March Gardening Tips
It’s planting season! Soon the clouds will disperse and the sun will start shining.
Before planting, check your area’s last estimated frost day. Here is a great source for that info: Frost Date Map.
Hardy plants are a great start to the season. In the Willamette Valley we need to hold off a few more weeks this year before planting tender plants, especially non-native and/or annual ornamentals and most vegetable starts (unless you have a warmer environment for your starts such as a greenhouse, hoop house or in front of a south facing window).
Some of the plants you can start seeding now are beets, broccoli, cauliflower, kale, onions, lettuce, radishes, cabbage, and spinach. Don’t forget peas and all their great varieties and heirlooms; they thrive in this chilly spring weather.
If you took your cuttings for grafting, you can finally use those scions.
Pro Tip: the key to a solid cut is a sharp and sterile grafting knife!
It’s time to divide up your bulbous and/ or clumping perennials.
If you’re noticing any other pest issues, Oregon State University’s Extension website has a plethora of information regarding pest management. When possible, try to take more sustainable and preventative measures to controlling those issues. The health of your soil, including the beneficial organisms in it, will thank you.

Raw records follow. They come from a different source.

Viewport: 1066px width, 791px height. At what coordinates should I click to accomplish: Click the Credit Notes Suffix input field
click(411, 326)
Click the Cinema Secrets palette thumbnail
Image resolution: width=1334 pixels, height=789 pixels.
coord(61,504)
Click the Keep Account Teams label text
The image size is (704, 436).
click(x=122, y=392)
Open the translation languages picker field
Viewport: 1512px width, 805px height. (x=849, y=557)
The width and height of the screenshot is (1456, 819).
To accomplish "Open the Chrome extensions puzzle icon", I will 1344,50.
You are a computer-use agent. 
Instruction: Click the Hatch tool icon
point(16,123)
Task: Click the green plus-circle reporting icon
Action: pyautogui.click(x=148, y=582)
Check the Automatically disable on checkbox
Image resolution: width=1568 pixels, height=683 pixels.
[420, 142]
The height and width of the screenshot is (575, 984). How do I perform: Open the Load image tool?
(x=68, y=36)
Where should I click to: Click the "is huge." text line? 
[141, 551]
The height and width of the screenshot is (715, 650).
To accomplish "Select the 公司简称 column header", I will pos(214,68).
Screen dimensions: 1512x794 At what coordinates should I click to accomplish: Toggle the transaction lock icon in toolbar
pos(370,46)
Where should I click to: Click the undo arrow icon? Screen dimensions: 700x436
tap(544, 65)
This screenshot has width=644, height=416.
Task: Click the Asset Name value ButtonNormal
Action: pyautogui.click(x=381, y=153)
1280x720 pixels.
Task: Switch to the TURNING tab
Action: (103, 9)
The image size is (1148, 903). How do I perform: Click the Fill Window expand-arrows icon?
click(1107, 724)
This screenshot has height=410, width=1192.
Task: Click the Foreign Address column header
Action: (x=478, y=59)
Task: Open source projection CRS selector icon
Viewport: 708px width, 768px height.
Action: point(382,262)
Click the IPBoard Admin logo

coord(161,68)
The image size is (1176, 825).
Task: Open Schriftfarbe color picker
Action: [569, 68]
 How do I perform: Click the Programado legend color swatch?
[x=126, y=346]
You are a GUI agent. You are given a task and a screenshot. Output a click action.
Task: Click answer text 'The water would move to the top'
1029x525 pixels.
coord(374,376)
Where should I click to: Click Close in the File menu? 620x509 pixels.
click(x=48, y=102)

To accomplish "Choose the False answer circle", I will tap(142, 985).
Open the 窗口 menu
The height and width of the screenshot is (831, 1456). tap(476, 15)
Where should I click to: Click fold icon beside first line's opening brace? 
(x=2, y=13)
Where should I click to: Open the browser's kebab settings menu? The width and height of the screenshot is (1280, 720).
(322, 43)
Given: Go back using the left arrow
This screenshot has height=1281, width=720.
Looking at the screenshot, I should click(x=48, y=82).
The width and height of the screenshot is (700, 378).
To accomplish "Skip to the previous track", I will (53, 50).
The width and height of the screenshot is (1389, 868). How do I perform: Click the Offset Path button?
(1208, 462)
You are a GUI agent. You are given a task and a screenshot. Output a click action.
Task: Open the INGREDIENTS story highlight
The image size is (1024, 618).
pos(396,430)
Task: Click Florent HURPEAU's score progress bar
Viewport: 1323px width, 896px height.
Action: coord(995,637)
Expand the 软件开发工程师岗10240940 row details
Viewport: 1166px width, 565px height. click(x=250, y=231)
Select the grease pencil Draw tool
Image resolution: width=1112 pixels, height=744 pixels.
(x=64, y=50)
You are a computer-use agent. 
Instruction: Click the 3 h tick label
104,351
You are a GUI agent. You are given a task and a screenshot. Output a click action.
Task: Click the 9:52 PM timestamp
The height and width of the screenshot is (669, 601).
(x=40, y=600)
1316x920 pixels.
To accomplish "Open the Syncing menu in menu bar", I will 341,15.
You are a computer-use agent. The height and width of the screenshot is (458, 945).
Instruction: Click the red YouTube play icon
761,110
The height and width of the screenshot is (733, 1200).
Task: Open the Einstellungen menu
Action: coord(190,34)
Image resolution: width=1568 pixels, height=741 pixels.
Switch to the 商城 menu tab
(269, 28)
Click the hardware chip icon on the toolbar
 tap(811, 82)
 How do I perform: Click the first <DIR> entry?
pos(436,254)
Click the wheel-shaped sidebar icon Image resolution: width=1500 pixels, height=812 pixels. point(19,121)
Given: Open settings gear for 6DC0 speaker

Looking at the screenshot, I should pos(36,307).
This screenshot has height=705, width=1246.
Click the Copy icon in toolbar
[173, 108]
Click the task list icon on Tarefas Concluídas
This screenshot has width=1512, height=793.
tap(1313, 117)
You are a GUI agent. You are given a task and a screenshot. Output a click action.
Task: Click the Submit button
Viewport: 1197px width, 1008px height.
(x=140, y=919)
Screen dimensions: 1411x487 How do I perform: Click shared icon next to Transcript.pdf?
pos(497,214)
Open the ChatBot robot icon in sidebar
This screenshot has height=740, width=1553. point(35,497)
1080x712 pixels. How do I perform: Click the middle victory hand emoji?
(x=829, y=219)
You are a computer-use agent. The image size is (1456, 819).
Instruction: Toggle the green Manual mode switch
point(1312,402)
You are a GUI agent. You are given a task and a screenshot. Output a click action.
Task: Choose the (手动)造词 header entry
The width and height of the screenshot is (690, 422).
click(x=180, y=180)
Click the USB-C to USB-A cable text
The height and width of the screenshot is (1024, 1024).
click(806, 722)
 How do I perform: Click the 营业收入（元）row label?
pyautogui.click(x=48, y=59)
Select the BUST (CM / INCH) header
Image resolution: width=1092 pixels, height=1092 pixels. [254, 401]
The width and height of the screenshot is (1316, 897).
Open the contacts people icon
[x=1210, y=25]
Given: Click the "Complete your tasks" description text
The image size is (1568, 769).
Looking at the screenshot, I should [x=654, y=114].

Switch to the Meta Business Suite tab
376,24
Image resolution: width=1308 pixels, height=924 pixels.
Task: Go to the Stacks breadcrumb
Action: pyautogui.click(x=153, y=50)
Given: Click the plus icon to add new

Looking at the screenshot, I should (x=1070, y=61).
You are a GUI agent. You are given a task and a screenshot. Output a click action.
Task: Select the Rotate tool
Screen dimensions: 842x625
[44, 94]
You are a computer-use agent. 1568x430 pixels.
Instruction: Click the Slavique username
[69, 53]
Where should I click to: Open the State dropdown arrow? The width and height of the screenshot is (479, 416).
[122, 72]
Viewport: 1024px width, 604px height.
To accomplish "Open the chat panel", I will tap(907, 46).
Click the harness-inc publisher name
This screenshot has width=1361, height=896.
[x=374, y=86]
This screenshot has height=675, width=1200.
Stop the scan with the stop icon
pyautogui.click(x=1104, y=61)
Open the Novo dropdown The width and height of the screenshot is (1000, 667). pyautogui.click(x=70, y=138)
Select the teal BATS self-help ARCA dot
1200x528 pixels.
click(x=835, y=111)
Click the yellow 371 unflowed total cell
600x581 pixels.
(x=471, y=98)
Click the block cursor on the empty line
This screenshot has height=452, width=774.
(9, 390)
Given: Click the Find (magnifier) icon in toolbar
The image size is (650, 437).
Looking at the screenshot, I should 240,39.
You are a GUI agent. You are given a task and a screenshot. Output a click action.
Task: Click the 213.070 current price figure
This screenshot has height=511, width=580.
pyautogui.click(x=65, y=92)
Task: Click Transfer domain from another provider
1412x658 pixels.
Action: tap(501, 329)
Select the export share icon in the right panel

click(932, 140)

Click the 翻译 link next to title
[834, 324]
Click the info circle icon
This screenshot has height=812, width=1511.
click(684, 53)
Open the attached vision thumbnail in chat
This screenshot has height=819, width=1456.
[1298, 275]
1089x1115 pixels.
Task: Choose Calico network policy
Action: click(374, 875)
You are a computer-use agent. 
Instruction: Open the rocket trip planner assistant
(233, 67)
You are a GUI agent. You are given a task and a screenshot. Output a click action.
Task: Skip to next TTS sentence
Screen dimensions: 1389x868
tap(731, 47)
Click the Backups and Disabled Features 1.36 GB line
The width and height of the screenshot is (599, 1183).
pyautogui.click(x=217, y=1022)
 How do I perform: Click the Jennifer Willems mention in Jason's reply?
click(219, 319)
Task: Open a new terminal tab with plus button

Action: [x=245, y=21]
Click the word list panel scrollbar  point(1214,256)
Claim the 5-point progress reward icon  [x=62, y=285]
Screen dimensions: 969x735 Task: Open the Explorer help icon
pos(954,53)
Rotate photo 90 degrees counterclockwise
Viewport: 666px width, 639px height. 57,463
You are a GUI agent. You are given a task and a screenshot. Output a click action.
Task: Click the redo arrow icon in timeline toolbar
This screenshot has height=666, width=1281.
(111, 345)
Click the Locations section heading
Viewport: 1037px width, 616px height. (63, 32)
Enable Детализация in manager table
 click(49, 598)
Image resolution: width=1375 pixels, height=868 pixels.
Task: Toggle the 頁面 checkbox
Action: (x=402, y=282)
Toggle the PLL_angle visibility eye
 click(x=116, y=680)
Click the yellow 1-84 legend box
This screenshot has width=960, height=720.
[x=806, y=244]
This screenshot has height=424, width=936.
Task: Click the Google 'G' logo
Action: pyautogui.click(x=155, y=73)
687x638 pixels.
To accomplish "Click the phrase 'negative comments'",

Rake back any excess mulch that has been protecting your perennials all winter long. As amazing as mulch can be, it can slow the warming of the soil below it which inevitably slows the growth of your lovely plants.
Last month you pruned your deciduous trees and bushes, March is a good time to prune back your evergreens. Make sure to do so before they break bud and start growing again. Fertilize them if needed but remember that most well established evergreens flourish without it.